(Collected data)
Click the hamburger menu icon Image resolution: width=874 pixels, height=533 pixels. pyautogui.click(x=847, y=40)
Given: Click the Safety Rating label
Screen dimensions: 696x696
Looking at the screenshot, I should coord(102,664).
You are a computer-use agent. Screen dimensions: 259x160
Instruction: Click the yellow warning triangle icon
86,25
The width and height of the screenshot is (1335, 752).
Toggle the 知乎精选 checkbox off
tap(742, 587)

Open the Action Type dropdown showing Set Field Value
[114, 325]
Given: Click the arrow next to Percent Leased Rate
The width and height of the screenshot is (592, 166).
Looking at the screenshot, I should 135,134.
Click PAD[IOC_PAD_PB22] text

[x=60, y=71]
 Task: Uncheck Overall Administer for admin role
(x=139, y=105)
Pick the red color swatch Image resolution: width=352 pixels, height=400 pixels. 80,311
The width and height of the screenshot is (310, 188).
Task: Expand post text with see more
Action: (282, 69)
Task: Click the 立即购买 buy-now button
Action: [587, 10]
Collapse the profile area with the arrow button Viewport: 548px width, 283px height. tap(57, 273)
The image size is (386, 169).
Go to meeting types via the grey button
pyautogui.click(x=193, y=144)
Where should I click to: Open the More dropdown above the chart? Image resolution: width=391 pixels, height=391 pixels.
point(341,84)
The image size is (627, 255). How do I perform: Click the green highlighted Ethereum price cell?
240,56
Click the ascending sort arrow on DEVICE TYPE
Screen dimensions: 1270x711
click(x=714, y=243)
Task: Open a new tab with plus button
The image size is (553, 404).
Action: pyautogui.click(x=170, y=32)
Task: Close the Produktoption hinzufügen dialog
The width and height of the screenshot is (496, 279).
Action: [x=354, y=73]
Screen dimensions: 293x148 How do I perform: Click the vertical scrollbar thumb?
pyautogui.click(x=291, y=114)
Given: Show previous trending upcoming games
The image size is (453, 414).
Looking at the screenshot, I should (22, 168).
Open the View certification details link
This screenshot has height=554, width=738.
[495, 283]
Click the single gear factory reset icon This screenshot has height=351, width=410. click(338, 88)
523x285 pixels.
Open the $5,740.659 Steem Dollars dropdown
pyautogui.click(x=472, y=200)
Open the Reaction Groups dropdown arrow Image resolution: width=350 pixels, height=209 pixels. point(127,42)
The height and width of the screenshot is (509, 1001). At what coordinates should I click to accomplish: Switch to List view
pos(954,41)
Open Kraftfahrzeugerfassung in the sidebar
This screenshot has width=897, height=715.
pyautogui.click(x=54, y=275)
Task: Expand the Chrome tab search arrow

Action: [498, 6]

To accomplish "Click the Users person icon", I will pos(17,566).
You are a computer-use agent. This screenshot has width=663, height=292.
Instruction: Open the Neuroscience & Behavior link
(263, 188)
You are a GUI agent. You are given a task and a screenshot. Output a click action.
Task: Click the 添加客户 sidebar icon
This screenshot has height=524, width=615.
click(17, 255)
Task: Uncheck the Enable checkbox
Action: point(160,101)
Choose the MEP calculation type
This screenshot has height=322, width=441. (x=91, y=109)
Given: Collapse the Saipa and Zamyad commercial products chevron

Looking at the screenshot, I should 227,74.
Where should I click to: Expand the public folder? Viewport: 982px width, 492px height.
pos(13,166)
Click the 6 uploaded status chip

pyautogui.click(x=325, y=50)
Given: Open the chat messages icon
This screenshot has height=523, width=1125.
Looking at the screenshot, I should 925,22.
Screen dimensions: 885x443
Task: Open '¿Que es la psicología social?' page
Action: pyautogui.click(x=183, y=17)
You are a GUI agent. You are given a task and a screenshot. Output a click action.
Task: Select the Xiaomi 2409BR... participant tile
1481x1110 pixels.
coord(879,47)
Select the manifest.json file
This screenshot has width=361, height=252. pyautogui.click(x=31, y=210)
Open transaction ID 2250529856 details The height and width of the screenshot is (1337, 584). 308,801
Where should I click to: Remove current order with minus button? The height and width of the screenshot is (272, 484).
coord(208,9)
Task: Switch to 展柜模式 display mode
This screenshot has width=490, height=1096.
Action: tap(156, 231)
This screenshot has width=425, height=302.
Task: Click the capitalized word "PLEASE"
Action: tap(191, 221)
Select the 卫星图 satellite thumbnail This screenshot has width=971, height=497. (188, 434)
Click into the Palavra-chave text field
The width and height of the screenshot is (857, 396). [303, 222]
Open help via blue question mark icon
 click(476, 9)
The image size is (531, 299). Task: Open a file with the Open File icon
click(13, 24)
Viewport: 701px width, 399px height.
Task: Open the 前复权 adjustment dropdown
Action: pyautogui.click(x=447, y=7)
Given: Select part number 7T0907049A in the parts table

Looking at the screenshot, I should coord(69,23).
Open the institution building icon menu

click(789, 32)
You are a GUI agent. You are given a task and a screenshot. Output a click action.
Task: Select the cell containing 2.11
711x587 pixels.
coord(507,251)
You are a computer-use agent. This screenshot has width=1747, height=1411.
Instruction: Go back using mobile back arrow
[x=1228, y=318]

**WHAT IS BEING ASKED**
Extract all lines of the records above that include "computer".

**SOLVED EXERCISE**
You are a computer-use agent. Screen dimensions: 259x160
You are a computer-use agent. This screenshot has width=663, height=292.
You are a computer-use agent. This screenshot has width=1747, height=1411.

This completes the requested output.